▶ _Exercise_
Transcribe only what runs from the line containing "Screen dimensions: 1568x762" through the end of the listing, line for line and exactly, and omit the pictures.

▶ _Records for the exercise_
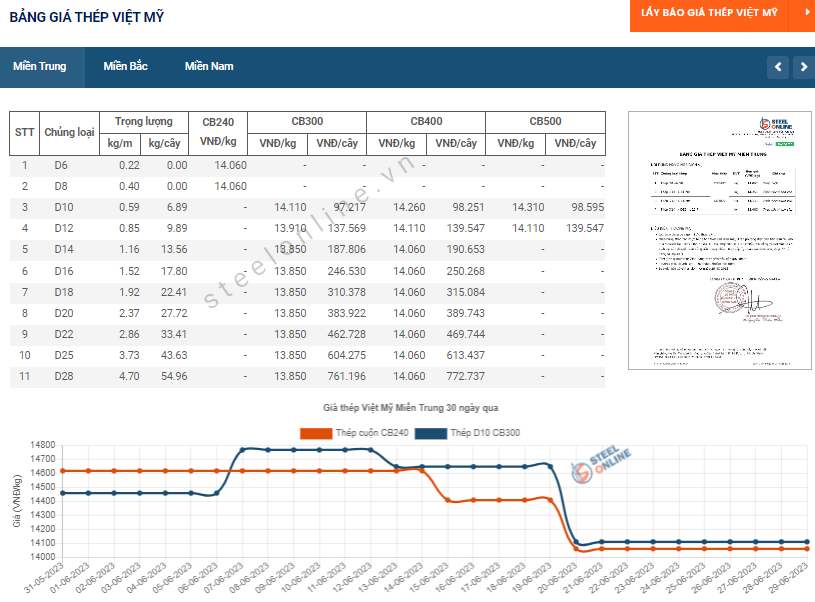Click the CB500 column header
815x602 pixels.
pos(545,121)
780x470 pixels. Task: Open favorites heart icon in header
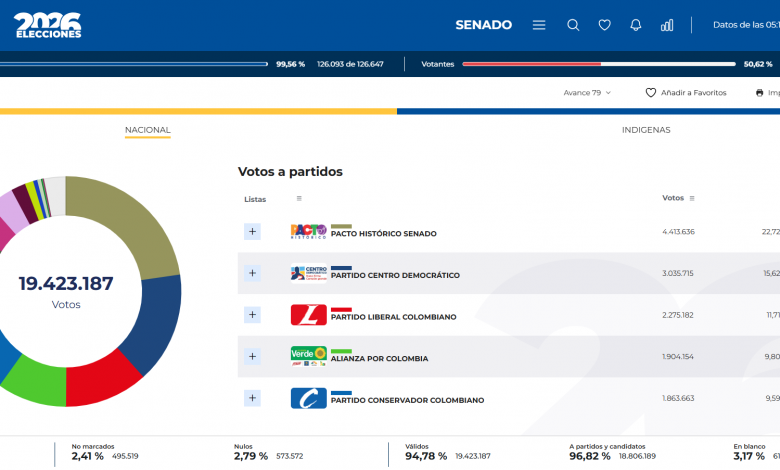[x=604, y=25]
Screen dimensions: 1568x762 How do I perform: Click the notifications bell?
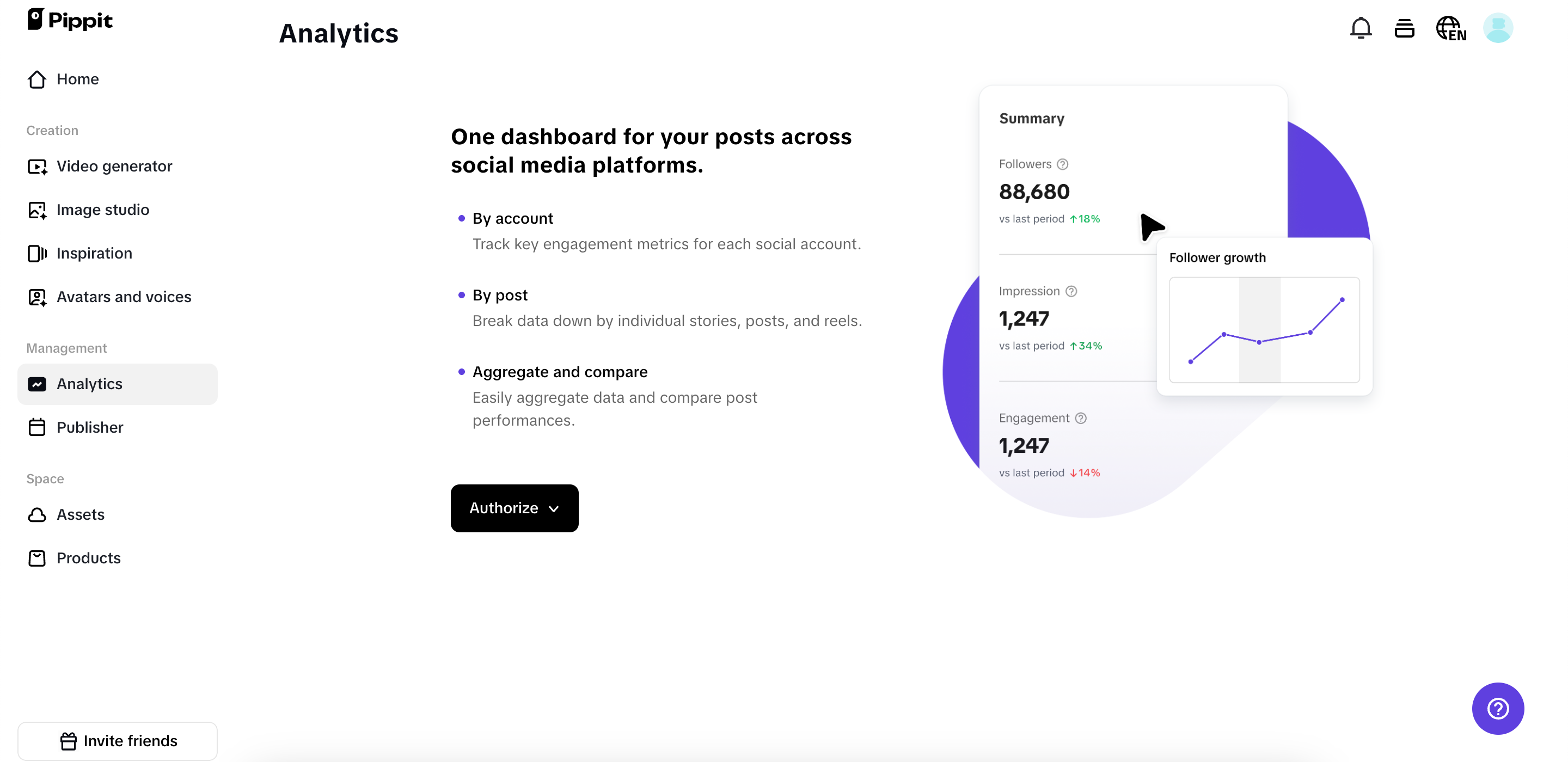pos(1361,28)
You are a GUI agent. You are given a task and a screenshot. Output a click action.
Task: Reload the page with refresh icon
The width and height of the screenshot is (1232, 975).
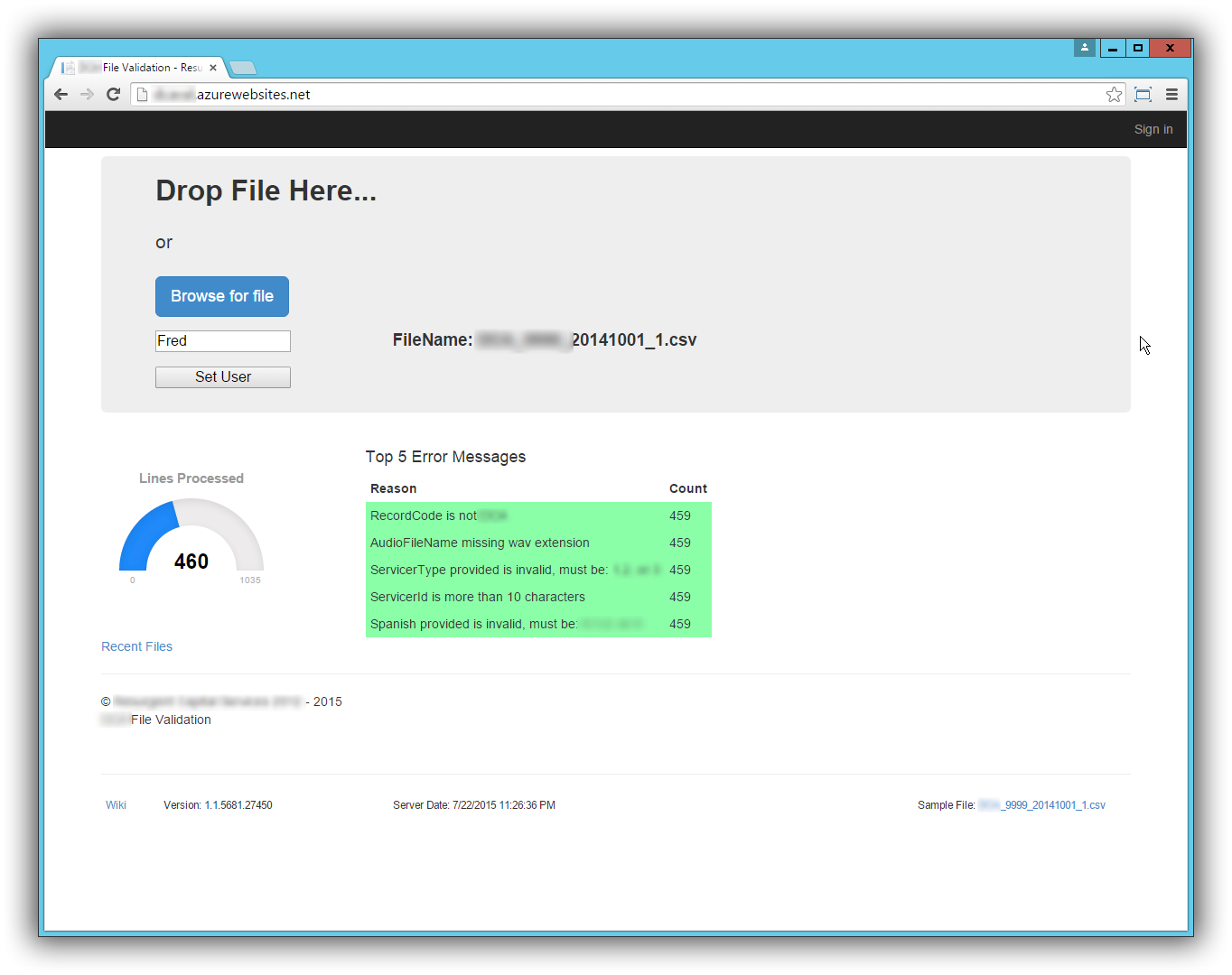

▶ _Answer section_
Screen dimensions: 1568x762 How do I perform: Click the notifications bell?
pos(1361,28)
You are a GUI agent. You are given a task and a screenshot. Output a click action.
Task: Reload the page with refresh icon
The width and height of the screenshot is (1232, 975).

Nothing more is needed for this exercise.